The principle wine regions in South Australia are; the Adelaide Hills, Barossa (comprising the Barossa and Eden Valleys), Clare Valley, Langhorne Creek, McLaren Vale, Padthaway, Coonawarra and the Riverland. Vineyard expansion has also extended to Wrattonbully, Mount Benson, Bordertown, Robe, Southern Fleurieu and the Flinders Ranges.
It is a tradition for many wine companies to make multi-district blends from South Australian fruit – the idea of house style taking precedence over regional definition. Penfolds pioneered this concept. The vagaries of vintage variation can be evened out by fruit selection, ensuring quality at a high level. However there is debate that this concept comes at the expense of the ‘soul’ of the wine. Penfolds Grange is probably the most famous multi-district blend and is an excellent counter-argument.Andrew Caillard MW, Langton's
Penfolds is probably the most extraordinary of the world’s wine brands with an enviable reputation for quality at every price level. The original Penfold was an English doctor who, in 1844, planted grapes at Magill, now a suburb of Adelaide. However, it was not until the late 1940s that Penfolds began to forge a reputation for red wine.

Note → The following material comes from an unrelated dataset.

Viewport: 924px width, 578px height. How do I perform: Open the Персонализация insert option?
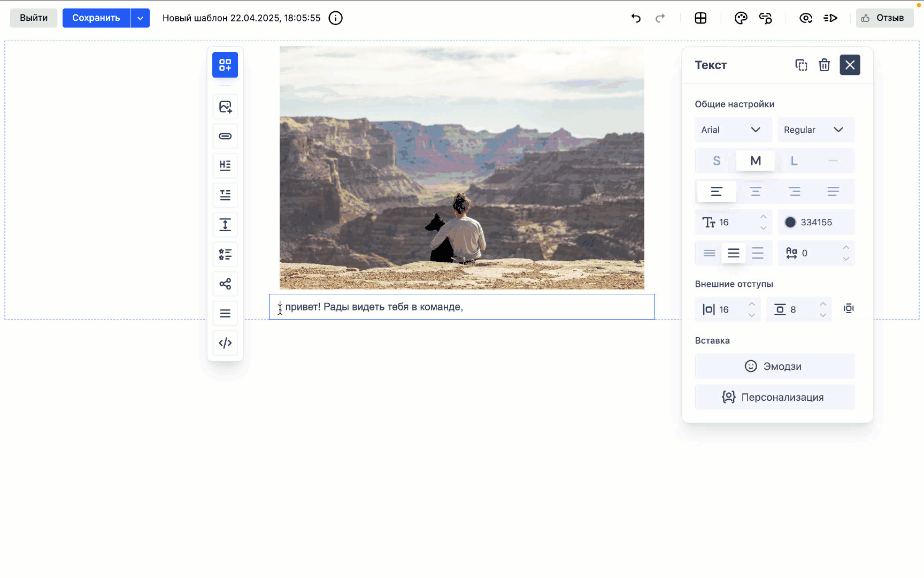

The Penfolds house style emerged from a fortified wine producing culture and evolved as a winemaking philosophy which has had a profound effect on the entire Australian wine industry. Many of the techniques initially adopted to make Penfolds Grange would become part of the wider Penfolds winemaking culture. The number of techniques employed in the research and development of Penfolds wines is astonishing. Max Schubert and his team pioneered: major advances in yeast technology and paper chromatography; the understanding and use of pH in controlling bacterial spoilage; the use of headed down/submerged cap fermentation and the technique of rack and return; cold fermentation practices; the use of American oak as a maturation vessel and perhaps most critically, partial barrel fermentation. Nowadays, the use of American oak and barrel fermentation for instance is considered traditional Barossa winemaking practice!
Today, Penfolds house style embraces the concept of multi-regional blending, optimum fruit quality, the use of fine-grained American or French oak, barrel fermentation and maturation. Overall, the Penfolds style is about highly-defined fruit aromas, fruit sweetness, ripe tannins, richness, power and concentration. The number of iconic wines that have emerged from the Penfolds stable over the years is remarkable. Bin 389 a Cabernet Shiraz blend released in 1960 is now considered the quintessential Australian wine blend. Bin 128 Coonawarra Shiraz and Bin 28 Kalimna Shiraz released in 1962 pre-empted the contemporary enthusiasm for regional definition by about 25 years. Improved vineyard management, site selection and winemaking brought about subsequent releases of Bin 707 and Bin 407 Cabernet Sauvignon. The Penfolds Wine Making Philosophy is the accumulation of more than half-a-century of knowledge and winemaking practice initiated by Max Schubert and subsequently refined by Don Ditter, John Duval and Peter Gago. Their collective commitment to multi-regional and vineyard blending contributed to a consistency of style and quality that has cemented Penfolds reputation as the foremost producer of premium age-worthy red wines in Australia.